On December 3, the American Bar Association, Section of Taxation: US Activities of Foreigners & Tax Treaties Committee (“Committee”) submitted to Congress various “Options” offering proposals for simplification and clarification of various international tax provisions of the Internal Revenue Code. The Committee made some excellent suggestions and one can only hope Congress will take heed. The Committee noted that a remedy is needed to remove many “traps for the unwary” and to ease compliance burdens that cannot reasonably be met.
Tax professionals can learn a great deal about the current law in the areas discussed by reading this proposal. Tax traps are carefully pointed out and the proposal should be required reading for practitioners involved with international tax issues. The full report can be accessed here.
FBARs and Other Compliance Problems
The Committee targeted various areas for reform. One area wisely chosen by the Committee involves the duplicative and confusing requirements of FBAR and Form 8938 (Reporting of “Specified Foreign Financial Assets”). The Committee proposed use of a “Combined Form” to be attached to the income tax return. It proposed increasing the account balance threshold from $10,000 to coincide with the Form 8938 threshold (which varies depending on a taxpayer’s filing status and domestic or overseas residency) and in cases when a return is not required to be filed, it proposed that the due date should be the same as when the tax return would be due if the individual were required to file a return and had requested an automatic extension. The Committee basically is attempting to get some practical changes effected to the rules that are the current cause of much confusion for overseas taxpayers. I have many clients telling me they don’t need to file Form 8938 “because they filed an FBAR” reporting those offshore accounts. Not only are penalty dollars at risk, but the statute of limitations will never start to run for that year’s tax return until the Form 8938 is filed.
Evidently, the Committee is keenly aware of the drastic increase in the number of expatriations. A number of proposals were made to address the taxation of expatriates, including those set out below:
Congress was asked to consider making annual inflation adjustments to the USD2m net worth threshold. It was also asked to consider amending the definition of long-term resident to require a longer period of residence, such as 17 of 20 years and to count a year toward residency only if the individual was resident during 183 days of that particular year. It also recommended that any year of residence for US income tax purposes be counted and not just the years the taxpayer held a green card. The current law which imposes the expatriation tax regime only on certain green card holders was viewed as a possible deterrent to attracting talented foreign individuals from obtaining green cards in the first place.
The Committee also sought to ease the insurmountable obstacles to obtaining adequate security in cases when a taxpayer seeks to defer payment of the Exit Tax to later years.

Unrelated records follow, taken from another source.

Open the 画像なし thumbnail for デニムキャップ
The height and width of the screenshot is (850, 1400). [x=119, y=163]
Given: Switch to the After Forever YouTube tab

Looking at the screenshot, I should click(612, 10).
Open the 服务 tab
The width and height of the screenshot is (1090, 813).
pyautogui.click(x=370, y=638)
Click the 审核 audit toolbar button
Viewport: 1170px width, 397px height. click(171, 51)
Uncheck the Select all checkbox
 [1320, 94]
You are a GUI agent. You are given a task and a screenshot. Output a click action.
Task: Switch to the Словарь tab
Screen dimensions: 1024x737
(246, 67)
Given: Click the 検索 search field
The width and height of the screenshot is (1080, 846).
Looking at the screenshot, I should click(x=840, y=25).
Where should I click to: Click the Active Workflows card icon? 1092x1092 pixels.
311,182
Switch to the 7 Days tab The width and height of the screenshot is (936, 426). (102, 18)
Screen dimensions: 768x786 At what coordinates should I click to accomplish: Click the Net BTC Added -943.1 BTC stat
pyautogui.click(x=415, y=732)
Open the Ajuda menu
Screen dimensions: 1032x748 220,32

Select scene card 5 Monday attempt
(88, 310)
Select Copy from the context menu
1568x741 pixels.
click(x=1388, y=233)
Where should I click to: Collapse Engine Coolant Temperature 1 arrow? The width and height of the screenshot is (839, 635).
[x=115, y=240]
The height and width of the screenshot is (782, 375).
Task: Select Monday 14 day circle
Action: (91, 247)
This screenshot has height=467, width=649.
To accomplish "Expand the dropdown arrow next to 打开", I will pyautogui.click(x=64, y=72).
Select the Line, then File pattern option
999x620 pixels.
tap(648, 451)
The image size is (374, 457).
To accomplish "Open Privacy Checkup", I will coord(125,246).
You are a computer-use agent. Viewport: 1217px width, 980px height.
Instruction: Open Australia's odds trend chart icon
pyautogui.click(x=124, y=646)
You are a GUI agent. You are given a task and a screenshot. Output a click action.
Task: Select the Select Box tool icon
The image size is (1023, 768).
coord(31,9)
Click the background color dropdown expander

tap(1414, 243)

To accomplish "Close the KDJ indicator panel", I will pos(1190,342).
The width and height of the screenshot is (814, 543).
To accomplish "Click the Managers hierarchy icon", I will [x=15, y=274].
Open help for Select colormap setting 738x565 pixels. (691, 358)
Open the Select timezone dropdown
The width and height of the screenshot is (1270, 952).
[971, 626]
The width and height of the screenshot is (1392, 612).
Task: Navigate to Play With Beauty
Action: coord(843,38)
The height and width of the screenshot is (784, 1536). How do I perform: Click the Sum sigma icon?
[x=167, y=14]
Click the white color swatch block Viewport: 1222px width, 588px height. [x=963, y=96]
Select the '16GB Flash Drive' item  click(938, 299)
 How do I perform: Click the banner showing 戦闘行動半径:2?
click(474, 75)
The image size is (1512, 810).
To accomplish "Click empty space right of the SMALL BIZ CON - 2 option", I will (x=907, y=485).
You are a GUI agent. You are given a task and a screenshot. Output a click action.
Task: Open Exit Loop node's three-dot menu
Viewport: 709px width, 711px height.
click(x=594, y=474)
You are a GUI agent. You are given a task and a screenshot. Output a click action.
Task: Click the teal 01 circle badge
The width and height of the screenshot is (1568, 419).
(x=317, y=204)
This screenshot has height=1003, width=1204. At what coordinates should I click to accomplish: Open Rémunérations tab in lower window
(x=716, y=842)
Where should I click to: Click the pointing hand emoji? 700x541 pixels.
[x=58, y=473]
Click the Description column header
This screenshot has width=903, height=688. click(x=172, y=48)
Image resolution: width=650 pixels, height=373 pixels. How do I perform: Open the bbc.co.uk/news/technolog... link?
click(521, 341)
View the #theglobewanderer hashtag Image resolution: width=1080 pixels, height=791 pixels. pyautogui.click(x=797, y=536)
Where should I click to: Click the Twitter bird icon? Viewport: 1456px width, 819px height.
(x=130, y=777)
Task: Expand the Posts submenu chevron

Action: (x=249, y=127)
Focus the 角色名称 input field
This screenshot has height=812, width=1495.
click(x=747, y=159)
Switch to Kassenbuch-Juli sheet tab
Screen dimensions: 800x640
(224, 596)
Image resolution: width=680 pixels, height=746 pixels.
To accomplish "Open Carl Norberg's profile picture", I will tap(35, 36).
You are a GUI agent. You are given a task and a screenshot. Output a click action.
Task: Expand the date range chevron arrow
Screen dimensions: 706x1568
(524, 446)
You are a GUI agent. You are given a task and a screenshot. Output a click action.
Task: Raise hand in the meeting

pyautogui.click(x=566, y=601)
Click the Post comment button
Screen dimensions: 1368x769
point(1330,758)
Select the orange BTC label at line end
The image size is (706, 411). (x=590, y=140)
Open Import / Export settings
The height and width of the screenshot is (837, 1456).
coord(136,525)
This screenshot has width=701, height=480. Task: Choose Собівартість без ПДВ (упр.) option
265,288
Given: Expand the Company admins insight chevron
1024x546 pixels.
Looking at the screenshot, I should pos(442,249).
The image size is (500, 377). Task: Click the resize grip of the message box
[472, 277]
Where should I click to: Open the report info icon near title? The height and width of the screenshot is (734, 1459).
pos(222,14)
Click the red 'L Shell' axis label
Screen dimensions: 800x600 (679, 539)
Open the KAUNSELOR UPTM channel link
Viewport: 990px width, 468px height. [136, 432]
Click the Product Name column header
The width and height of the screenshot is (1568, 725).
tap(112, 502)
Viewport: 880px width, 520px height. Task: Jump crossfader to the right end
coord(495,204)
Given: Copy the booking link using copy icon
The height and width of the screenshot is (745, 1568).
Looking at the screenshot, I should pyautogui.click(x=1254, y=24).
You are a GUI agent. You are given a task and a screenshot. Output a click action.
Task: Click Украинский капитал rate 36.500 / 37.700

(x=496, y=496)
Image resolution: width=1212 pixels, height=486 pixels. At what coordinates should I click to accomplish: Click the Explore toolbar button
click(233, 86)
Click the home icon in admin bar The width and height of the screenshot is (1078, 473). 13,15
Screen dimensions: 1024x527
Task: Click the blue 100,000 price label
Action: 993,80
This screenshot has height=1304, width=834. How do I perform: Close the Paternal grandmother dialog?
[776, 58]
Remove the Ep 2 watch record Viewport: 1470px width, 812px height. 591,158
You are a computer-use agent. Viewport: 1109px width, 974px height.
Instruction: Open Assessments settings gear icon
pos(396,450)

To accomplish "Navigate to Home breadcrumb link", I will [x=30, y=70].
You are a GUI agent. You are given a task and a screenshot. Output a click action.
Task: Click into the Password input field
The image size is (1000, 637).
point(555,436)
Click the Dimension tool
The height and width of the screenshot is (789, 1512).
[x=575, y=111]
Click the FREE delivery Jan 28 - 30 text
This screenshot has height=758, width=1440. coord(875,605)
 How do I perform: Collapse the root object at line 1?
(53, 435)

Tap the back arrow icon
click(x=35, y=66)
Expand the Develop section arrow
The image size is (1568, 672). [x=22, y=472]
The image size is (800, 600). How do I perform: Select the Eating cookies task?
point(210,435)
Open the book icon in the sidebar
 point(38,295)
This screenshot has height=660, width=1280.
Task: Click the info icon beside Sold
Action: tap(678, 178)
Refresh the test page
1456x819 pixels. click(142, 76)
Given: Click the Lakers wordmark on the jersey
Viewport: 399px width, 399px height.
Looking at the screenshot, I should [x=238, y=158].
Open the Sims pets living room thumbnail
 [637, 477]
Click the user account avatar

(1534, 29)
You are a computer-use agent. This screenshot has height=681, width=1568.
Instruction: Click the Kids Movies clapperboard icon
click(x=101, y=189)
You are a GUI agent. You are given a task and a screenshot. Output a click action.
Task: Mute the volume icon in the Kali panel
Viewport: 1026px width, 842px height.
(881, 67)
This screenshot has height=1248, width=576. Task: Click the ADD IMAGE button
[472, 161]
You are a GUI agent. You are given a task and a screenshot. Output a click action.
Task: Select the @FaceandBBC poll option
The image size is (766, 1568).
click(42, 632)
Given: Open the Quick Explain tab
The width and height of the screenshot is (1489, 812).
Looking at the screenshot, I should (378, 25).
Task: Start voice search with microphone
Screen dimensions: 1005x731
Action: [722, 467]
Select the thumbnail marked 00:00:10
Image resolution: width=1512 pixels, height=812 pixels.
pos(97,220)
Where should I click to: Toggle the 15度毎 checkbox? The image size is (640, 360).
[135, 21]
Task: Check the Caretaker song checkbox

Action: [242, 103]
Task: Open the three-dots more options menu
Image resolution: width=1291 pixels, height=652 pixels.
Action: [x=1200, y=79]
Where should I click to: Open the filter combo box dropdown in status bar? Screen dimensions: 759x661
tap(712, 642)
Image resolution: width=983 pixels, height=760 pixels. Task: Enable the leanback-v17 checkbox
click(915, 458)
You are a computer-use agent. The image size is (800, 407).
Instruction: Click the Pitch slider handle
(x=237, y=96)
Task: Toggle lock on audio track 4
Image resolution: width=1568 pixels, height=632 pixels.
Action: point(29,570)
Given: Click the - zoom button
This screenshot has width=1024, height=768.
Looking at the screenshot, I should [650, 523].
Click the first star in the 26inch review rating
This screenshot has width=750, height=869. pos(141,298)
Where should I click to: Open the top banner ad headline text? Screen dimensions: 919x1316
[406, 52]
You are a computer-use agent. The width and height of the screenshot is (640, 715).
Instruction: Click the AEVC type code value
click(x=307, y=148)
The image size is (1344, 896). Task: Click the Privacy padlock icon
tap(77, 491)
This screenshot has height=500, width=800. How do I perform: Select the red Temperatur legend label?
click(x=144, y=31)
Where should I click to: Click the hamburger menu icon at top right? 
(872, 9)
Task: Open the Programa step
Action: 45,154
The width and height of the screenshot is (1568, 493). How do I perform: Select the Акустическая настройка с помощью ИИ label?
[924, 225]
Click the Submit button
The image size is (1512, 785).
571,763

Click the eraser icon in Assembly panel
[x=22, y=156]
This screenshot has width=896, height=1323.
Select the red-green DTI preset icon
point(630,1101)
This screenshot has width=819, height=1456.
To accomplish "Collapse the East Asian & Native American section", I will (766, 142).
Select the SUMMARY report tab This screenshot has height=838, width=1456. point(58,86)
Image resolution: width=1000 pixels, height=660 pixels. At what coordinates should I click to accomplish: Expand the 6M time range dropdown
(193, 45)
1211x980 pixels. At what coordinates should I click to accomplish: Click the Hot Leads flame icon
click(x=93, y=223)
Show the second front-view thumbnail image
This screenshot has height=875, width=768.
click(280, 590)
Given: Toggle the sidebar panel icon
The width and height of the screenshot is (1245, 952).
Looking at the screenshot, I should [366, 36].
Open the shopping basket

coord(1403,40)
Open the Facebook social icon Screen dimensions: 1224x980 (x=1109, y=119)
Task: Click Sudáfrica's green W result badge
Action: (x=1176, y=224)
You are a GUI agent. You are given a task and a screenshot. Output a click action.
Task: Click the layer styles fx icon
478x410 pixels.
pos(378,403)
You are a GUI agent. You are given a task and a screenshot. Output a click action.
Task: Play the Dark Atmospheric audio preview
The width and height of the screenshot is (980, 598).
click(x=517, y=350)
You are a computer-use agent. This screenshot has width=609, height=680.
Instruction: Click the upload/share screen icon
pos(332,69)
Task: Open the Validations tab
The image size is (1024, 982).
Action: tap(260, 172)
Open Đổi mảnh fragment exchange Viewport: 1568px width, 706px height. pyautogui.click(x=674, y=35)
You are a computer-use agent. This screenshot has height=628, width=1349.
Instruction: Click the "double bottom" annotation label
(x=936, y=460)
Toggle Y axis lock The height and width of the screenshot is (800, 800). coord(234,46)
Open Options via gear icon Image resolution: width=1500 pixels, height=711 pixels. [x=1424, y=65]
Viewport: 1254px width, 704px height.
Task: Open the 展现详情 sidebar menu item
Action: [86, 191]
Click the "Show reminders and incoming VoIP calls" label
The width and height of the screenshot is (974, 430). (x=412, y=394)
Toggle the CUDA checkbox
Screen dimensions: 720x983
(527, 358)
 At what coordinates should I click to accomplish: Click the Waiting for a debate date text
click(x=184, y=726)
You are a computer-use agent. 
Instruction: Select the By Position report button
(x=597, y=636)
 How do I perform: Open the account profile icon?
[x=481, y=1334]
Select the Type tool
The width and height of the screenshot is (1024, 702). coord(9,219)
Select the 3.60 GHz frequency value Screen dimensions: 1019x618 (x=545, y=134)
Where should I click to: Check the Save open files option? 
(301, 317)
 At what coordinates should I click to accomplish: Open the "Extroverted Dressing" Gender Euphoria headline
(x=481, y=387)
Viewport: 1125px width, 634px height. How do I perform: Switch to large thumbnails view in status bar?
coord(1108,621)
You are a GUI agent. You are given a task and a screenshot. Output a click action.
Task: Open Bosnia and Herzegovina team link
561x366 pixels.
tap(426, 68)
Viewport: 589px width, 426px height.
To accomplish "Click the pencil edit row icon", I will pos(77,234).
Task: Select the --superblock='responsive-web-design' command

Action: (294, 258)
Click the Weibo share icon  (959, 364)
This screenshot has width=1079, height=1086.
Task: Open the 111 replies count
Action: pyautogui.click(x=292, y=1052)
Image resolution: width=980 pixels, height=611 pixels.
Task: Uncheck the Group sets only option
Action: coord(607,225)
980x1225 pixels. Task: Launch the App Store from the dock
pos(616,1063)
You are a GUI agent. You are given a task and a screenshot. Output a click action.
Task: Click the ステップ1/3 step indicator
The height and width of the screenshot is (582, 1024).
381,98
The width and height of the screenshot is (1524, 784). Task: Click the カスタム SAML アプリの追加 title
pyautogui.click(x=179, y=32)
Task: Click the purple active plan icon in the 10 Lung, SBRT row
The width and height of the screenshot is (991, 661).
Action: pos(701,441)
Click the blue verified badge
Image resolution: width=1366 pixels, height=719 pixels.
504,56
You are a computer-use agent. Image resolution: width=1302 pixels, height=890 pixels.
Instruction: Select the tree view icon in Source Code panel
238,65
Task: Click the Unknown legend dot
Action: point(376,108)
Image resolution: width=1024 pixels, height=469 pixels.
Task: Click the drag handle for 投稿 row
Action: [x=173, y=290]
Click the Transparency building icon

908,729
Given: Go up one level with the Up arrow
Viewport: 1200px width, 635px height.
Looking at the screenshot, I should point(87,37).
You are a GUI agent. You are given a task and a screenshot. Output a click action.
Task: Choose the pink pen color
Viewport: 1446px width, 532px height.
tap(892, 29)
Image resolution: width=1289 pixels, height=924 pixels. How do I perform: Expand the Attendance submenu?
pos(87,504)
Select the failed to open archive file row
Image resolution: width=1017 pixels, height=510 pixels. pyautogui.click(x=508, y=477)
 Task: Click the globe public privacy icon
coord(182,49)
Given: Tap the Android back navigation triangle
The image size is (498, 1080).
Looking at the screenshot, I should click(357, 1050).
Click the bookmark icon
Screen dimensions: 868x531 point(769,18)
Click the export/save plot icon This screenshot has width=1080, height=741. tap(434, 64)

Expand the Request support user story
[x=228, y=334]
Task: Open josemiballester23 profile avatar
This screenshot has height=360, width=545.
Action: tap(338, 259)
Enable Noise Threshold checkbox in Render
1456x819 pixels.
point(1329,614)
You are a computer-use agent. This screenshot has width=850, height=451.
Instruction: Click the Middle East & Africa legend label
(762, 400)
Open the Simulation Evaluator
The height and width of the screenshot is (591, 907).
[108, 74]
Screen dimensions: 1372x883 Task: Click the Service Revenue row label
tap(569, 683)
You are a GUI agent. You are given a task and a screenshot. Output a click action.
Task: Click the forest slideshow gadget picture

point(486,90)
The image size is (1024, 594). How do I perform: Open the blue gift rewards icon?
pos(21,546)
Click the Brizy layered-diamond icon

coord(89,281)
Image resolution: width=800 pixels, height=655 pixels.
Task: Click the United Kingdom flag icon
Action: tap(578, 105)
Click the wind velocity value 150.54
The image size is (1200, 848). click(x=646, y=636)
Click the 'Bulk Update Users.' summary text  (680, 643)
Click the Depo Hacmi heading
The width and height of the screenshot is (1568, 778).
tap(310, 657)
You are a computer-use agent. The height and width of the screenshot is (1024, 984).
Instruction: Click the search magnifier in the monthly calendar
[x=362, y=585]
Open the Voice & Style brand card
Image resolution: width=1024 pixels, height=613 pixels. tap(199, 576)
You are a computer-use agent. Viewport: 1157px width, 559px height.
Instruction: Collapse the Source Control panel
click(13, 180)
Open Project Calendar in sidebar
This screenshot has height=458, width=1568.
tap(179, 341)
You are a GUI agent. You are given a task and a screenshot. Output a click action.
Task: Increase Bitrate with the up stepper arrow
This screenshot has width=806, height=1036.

Another suggestion involves permitting a covered expatriate to exclude mark-to-market gain on the deemed sale of the principal residence to the same extent an actual sale of that residence would have been eligible for the exclusion under current law Section 121.
It also proposed that Congress repeal Section 2801, which subjects recipients of gifts or bequests from covered expatriates to the highest rate of Gift or Estate tax on the value of the gift or bequest, regardless of the number of years that elapsed between expatriation and receipt of the gift or bequest. Currently, this highest rate is at 40%. If the provision is retained, the Committee makes various laudable suggestions for change such as a limit on the amount subject to section 2801 being equal to the covered expatriate’s net worth as of the expatriation date or, alternatively, excluding any property derived by gifts or bequests to the covered expatriate from foreign persons. Another suggested modification is to exclude from tax any gifts, inheritances and trust distributions that do not exceed the threshold for reporting on Form 3520. It proposed limiting application of the rule only to gifts made within 10 years after expatriation and to bequests resulting from death within the earlier of 10 years following expatriation and 3 years after the actuarial life expectancy of the covered expatriate as of the date of expatriation. It also suggested permitting the deferral of the payment of tax by the recipient when the gift or bequest was comprised of illiquid assets (subject to the provision of adequate security) and permitting a rejection of gifts and bequests altogether. Importantly, the proposals explain how imposition of the taxes under the expatriation regime can result in what appears to be unintended double taxation since the foreign tax credit provisions of the Code are not applicable in certain instances, especially the area of deferred compensation and timing mismatches on asset sales. There was also significant discussion of how the expatriation rules work with regard to an expatriate’s interests in a trust and the changes needed in this area.
Various other Code provisions were targeted for simplification and reform including provisions of the “Foreign Investment in Real Property Tax Act”, commonly referred to as “FIRPTA” and partnership withholding. All of the suggestions were excellent.